» **Extract**:
====

I did not argue for it there because I have done that in so many other posts here that it would have been simple repetition and was actually unnecessary for the point of the piece, unnecessarily adding to its length.
My main point in the piece was to undercut the differentiation that Thomists have between actuality and potentiality, such that something (X) could be potentially A or B; I say, under causal determinism (adequate or otherwise), X will only ever be A, and so there is no potential (in reality) to be B. The only thing that allows for that potentiality is from human theorising given an incomplete knowledge of all of the variables.
I talk about this in terms of a simple coin toss (there is a potential to be heads or tails, but knowing every single variable, it will predictably always be, say, heads in causal circumstance Y), and in terms of Laird’s example of a butterfly:
This butterfly could be of this particular colouration or that particular colouration, it could be of this size, or that size. We line up all the theoretical futures that this butterfly could have given that we don’t know the initial conditions with our limited human minds. However, if we knew every single condition down to every single wave function of the world, then we could predict with surety what the outcome would be.
Pearce’s argument confuses epistemological possibility (or bare “logical possibility”) with ontologicalpotential. Pearce’s argument makes use of the former, while it is the latter which is the understanding of potentia appealed to in the Thomistic act/potency thesis.
Let’s take his example of tossing a coin. Pearce argues that there is not really a “potential” for the coin to turn up either heads or tells, since the outcome is already causally determined. Let’s say, for the sake of the argument, that this is correct. It still does not follow that the coin does not really have an intrinsic, ontological potentia for its determined outcome. Indeed, it must have this potentia, if the outcome is to happen at all. Suppose the coin is causally determined to turn up heads. We still must say that the coin has the intrinsic potentia to turn up heads; otherwise it wouldn’t be able to turn up heads at all. Even if we were to suppose that the coin lacks any other potential (i.e. cannot possibly have any other outcome), it still must have at least that onepotentia, the potentia for its determined outcome. This is so merely by virtue of the fact that, at the present moment (before we toss the coin), the coin has not actually landed heads up yet.

====

» **Raw records**:
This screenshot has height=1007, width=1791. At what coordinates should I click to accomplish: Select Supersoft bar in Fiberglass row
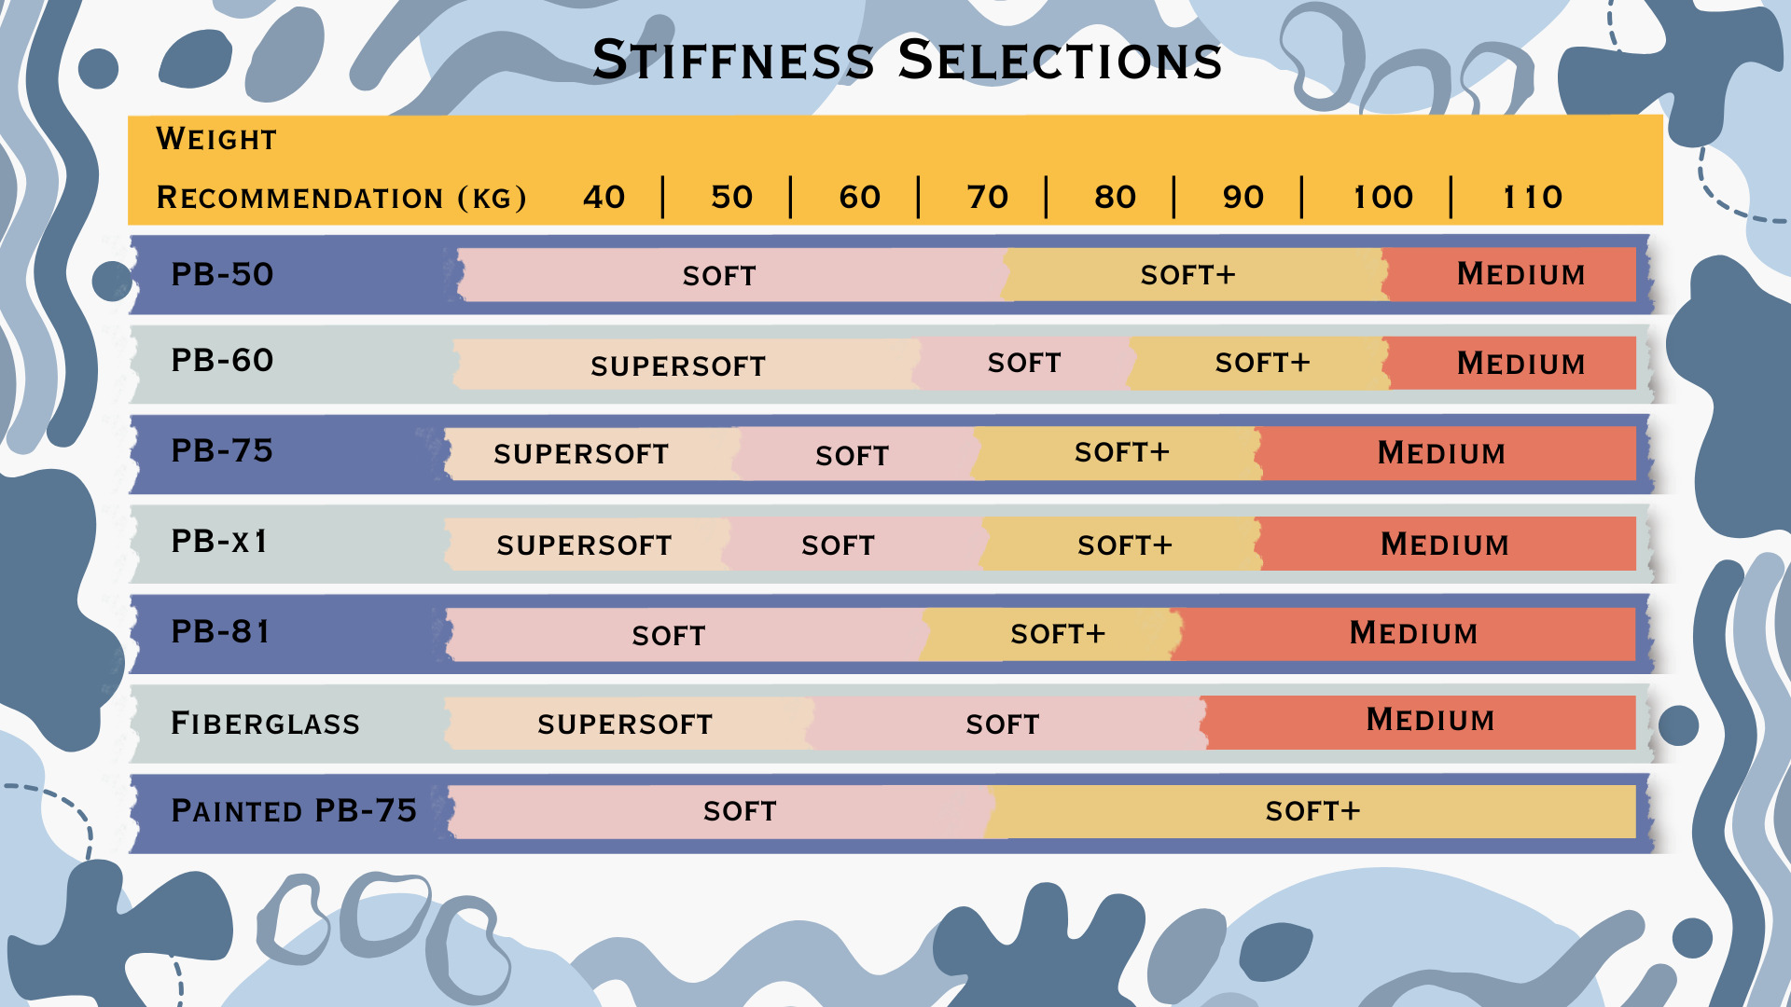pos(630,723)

====

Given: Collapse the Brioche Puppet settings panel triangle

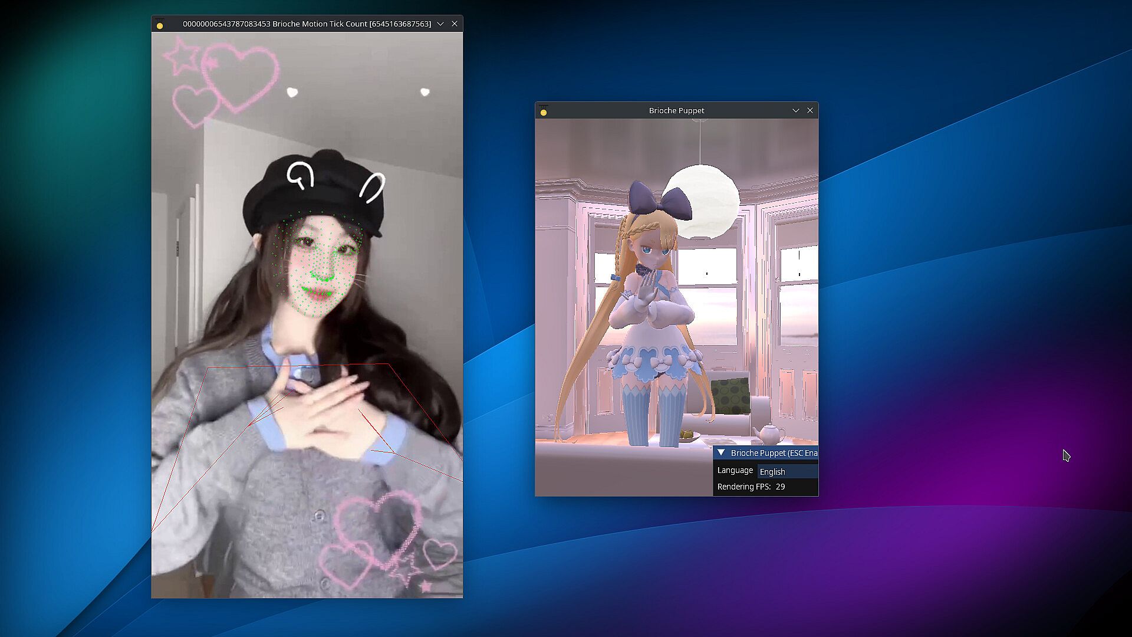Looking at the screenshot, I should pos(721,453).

====

» **Tasks to complete**:
1. In the passage on actuality and potentiality, which two examples does the author use to illustrate the argument against potentiality under causal determinism?
2. Reproduce everything in the passage on actuality and potentiality from "I did not argue" down to "of the variables.".

» **Expected results**:
1. A simple coin toss and Laird's example of a butterfly.

2.
I did not argue for it there because I have done that in so many other posts here that it would have been simple repetition and was actually unnecessary for the point of the piece, unnecessarily adding to its length.
My main point in the piece was to undercut the differentiation that Thomists have between actuality and potentiality, such that something (X) could be potentially A or B; I say, under causal determinism (adequate or otherwise), X will only ever be A, and so there is no potential (in reality) to be B. The only thing that allows for that potentiality is from human theorising given an incomplete knowledge of all of the variables.